• _THE RECORDS_:
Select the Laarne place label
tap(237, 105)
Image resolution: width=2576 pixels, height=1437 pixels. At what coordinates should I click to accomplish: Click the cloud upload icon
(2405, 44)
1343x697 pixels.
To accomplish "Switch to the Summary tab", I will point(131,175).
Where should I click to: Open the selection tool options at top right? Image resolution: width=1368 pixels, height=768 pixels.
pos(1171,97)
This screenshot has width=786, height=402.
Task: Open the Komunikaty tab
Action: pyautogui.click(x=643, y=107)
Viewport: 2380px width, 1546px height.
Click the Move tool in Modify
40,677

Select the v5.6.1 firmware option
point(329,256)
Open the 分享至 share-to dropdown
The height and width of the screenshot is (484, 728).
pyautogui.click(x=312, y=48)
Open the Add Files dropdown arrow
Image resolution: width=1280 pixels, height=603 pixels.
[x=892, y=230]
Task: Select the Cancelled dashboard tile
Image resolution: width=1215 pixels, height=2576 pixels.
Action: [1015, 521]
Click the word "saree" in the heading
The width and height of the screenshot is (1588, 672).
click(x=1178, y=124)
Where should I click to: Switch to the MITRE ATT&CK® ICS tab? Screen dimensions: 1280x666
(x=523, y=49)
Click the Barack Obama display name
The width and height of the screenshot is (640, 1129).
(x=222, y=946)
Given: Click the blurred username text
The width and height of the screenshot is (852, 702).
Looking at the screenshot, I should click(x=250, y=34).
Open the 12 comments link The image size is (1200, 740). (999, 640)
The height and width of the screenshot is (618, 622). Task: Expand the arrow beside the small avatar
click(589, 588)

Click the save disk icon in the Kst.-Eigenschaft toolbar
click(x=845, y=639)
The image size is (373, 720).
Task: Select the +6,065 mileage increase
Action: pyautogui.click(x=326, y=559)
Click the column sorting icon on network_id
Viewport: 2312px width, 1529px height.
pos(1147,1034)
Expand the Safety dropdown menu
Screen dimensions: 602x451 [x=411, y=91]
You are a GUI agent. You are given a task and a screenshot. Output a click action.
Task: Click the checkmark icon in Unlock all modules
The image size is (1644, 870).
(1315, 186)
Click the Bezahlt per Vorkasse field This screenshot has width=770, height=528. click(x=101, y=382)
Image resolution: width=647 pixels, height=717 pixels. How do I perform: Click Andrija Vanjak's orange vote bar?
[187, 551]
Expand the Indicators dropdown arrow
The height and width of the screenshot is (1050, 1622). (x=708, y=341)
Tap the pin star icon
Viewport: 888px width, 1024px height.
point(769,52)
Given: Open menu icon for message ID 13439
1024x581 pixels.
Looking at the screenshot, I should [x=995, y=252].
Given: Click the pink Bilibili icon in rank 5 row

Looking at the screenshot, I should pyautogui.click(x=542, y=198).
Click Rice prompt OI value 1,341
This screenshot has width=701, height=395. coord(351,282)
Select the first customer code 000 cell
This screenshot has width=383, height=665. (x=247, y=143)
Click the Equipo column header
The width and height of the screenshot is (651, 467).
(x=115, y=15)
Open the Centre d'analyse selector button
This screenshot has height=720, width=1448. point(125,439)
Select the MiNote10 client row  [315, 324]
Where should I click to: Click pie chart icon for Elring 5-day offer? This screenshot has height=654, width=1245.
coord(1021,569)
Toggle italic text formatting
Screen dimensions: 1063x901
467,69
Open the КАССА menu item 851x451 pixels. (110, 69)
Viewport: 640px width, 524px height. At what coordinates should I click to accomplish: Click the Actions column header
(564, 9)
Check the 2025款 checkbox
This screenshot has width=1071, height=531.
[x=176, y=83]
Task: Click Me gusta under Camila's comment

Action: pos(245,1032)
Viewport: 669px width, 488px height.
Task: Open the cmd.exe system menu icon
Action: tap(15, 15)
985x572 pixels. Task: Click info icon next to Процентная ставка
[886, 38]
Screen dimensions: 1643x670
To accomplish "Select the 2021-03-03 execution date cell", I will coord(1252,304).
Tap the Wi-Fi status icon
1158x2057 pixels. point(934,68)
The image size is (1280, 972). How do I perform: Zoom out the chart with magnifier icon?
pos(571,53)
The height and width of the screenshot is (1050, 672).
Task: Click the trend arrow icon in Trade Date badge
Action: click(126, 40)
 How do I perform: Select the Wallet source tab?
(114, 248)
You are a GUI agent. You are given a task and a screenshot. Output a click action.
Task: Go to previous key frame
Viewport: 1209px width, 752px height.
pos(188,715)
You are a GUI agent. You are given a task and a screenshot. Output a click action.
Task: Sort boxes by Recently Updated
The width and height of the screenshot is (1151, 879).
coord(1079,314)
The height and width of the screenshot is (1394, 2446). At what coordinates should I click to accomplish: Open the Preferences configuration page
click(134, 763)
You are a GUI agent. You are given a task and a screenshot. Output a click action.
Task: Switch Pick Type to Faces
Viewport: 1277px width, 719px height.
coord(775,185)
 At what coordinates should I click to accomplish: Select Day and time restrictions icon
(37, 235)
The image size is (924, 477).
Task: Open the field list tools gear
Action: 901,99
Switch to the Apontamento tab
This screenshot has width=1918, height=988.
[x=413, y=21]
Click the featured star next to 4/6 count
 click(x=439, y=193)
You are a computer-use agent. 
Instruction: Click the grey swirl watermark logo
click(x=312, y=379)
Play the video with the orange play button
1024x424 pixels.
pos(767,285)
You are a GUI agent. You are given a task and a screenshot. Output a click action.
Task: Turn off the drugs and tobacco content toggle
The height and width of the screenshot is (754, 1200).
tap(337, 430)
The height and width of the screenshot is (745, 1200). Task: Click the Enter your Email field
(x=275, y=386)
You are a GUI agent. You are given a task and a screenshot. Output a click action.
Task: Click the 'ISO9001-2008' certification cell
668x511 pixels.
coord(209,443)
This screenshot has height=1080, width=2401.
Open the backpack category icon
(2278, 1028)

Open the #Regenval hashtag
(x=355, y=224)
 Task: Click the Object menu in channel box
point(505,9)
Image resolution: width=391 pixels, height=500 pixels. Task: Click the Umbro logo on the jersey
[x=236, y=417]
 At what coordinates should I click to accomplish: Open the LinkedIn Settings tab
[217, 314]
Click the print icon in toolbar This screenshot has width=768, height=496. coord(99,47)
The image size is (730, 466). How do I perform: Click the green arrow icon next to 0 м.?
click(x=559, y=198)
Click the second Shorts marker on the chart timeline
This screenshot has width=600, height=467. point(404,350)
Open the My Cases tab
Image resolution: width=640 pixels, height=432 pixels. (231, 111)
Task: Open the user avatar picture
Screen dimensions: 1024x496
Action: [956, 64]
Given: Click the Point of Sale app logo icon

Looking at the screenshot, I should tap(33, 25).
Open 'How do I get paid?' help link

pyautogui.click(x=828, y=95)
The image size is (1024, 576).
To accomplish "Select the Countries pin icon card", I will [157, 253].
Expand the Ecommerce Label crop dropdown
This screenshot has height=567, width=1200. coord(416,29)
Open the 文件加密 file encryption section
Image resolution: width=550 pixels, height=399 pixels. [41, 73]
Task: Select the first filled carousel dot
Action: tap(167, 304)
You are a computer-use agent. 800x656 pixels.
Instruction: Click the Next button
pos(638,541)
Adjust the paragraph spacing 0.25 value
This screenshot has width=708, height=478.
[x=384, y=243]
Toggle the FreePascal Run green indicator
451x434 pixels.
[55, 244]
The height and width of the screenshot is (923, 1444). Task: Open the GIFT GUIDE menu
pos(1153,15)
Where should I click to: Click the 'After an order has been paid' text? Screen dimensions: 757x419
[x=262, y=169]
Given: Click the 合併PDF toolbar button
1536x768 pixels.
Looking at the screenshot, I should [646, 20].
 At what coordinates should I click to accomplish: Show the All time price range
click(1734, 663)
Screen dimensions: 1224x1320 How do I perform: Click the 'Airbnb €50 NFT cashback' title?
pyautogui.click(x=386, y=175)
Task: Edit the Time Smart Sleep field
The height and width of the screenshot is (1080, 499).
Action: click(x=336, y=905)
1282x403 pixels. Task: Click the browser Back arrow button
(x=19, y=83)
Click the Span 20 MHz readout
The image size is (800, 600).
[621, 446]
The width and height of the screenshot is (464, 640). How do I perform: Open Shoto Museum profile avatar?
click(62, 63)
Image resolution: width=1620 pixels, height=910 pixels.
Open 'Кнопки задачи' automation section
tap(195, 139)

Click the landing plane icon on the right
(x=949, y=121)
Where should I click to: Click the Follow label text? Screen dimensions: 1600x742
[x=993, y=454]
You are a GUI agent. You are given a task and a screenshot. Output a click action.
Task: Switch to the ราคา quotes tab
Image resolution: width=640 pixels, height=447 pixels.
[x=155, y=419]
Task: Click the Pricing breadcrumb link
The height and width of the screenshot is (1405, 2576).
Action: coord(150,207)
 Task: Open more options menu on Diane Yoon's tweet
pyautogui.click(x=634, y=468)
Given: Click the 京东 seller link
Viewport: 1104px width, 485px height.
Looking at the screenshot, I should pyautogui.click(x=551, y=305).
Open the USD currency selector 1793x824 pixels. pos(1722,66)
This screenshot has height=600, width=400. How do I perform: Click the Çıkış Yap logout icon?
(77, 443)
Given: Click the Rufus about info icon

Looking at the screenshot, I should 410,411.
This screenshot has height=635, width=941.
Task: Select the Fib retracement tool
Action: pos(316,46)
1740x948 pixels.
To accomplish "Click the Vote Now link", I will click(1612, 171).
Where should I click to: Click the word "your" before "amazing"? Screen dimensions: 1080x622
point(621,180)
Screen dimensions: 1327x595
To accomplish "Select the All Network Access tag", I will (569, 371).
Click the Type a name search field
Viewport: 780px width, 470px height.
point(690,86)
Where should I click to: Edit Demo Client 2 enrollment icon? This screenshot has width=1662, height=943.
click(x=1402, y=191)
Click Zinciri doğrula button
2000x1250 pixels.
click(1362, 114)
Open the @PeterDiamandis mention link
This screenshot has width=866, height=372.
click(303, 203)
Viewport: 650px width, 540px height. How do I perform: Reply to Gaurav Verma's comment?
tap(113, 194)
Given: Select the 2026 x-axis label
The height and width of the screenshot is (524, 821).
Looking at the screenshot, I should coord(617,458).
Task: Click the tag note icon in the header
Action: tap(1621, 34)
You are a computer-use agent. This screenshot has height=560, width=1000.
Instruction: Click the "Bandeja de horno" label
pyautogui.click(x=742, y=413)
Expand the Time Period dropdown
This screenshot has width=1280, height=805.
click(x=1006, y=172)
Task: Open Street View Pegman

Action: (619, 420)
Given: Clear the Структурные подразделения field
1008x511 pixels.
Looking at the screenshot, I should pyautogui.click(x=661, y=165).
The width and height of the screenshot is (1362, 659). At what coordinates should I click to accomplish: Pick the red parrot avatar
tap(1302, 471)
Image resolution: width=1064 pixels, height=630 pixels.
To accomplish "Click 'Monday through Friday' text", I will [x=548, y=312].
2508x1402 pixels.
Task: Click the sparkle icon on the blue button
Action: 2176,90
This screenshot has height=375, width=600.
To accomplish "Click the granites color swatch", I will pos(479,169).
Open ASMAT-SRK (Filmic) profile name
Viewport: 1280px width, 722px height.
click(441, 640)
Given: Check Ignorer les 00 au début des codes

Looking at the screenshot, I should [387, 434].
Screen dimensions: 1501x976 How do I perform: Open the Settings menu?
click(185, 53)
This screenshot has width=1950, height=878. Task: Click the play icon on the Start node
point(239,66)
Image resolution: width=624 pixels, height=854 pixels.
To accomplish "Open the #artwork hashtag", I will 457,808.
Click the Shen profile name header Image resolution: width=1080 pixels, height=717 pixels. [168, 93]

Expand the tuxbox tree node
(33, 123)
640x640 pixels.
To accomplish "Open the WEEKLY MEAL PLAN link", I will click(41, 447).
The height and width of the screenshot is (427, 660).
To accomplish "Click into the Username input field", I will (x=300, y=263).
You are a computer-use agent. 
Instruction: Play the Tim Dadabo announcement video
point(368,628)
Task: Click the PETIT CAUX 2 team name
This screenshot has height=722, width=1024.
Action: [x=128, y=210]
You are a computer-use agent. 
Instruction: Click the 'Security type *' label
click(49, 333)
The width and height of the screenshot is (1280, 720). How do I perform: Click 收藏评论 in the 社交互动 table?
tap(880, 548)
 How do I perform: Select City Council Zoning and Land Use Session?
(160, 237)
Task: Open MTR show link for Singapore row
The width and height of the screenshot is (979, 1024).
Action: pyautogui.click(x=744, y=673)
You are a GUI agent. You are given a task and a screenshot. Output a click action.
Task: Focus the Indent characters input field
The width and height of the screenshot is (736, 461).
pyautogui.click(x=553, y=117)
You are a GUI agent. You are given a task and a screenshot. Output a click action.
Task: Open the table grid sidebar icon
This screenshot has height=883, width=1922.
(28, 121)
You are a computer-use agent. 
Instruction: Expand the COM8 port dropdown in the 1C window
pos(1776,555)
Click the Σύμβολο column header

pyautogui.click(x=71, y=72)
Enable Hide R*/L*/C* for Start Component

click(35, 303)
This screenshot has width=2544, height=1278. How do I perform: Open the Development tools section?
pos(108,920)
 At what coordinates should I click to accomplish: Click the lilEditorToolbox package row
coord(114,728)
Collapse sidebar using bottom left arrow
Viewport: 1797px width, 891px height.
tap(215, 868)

• _REQUIRED WORK_: What is wanted is every line from the first line of the entries through the line that contains "Open the 分享至 share-to dropdown", given again exactly.

• _TASK RESULT_:
Select the Laarne place label
tap(237, 105)
Image resolution: width=2576 pixels, height=1437 pixels. At what coordinates should I click to accomplish: Click the cloud upload icon
(2405, 44)
1343x697 pixels.
To accomplish "Switch to the Summary tab", I will point(131,175).
Where should I click to: Open the selection tool options at top right? Image resolution: width=1368 pixels, height=768 pixels.
pos(1171,97)
This screenshot has width=786, height=402.
Task: Open the Komunikaty tab
Action: pyautogui.click(x=643, y=107)
Viewport: 2380px width, 1546px height.
Click the Move tool in Modify
40,677

Select the v5.6.1 firmware option
point(329,256)
Open the 分享至 share-to dropdown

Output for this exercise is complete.